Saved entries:

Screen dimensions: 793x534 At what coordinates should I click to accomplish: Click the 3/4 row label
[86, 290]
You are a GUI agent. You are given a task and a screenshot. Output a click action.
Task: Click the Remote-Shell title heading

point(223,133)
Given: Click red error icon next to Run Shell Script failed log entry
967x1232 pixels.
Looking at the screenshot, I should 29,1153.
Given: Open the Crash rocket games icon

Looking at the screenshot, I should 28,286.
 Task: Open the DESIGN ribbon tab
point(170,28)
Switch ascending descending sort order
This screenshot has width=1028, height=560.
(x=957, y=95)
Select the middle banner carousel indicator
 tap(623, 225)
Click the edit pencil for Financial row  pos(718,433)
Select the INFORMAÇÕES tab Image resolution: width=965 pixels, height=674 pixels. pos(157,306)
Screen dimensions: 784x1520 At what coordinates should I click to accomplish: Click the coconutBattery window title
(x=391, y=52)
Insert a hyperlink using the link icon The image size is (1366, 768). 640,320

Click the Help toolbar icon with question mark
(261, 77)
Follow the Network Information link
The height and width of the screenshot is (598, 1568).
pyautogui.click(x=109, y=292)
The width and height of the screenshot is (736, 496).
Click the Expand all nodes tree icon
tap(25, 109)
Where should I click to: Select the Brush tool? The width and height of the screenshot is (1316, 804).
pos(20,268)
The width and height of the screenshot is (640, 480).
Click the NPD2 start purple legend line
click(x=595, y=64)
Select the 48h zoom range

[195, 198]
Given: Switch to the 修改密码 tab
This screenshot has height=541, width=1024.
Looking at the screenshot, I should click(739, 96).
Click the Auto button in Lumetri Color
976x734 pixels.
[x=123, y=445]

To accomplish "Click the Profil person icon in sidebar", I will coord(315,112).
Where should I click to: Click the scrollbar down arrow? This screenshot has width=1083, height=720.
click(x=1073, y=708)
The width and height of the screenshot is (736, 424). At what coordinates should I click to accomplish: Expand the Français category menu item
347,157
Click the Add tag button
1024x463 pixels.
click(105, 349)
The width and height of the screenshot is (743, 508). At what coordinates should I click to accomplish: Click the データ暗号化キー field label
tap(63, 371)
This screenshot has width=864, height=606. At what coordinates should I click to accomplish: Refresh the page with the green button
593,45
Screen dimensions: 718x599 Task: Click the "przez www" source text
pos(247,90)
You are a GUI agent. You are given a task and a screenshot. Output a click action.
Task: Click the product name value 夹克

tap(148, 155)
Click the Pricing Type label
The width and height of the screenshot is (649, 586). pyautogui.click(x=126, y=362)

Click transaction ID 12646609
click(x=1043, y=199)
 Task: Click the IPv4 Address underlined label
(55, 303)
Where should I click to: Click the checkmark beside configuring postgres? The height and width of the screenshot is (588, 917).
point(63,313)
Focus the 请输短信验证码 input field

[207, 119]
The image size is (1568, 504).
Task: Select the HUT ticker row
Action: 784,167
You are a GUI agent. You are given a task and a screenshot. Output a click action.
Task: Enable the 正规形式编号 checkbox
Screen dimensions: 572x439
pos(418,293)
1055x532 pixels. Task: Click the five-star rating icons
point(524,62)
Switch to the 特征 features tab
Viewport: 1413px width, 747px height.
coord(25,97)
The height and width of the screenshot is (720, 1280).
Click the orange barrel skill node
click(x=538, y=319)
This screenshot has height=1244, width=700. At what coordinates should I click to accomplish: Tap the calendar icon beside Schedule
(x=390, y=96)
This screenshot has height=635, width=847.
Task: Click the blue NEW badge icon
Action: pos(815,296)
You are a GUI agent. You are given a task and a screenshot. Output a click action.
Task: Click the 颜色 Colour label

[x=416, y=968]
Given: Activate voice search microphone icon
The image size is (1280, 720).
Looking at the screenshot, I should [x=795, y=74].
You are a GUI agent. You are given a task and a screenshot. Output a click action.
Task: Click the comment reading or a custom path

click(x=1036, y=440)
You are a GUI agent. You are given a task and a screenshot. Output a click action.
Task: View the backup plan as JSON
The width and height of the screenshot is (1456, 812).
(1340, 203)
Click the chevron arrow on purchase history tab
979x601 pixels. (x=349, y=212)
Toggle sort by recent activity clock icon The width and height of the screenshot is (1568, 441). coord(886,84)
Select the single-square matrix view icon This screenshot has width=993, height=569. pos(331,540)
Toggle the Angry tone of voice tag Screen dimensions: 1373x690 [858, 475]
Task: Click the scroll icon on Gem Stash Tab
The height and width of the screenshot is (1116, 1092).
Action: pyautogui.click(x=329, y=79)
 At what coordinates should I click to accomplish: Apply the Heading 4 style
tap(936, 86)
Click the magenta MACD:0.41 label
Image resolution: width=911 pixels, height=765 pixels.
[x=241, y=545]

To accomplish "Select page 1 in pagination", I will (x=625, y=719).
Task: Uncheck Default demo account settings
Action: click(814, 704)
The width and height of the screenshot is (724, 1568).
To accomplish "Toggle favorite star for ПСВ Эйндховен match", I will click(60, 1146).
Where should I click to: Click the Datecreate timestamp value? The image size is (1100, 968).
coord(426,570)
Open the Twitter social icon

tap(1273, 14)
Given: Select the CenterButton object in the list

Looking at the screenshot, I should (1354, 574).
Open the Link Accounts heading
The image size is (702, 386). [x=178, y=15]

Action item
Copy exactly the stretch of data above from the line with "Click the Pricing Type label" through the line with "Task: Enable the 正规形式编号 checkbox", and omit all other lines.

Response area
Click the Pricing Type label
The width and height of the screenshot is (649, 586). pyautogui.click(x=126, y=362)

Click transaction ID 12646609
click(x=1043, y=199)
 Task: Click the IPv4 Address underlined label
(55, 303)
Where should I click to: Click the checkmark beside configuring postgres? The height and width of the screenshot is (588, 917).
point(63,313)
Focus the 请输短信验证码 input field

[207, 119]
The image size is (1568, 504).
Task: Select the HUT ticker row
Action: 784,167
You are a GUI agent. You are given a task and a screenshot. Output a click action.
Task: Enable the 正规形式编号 checkbox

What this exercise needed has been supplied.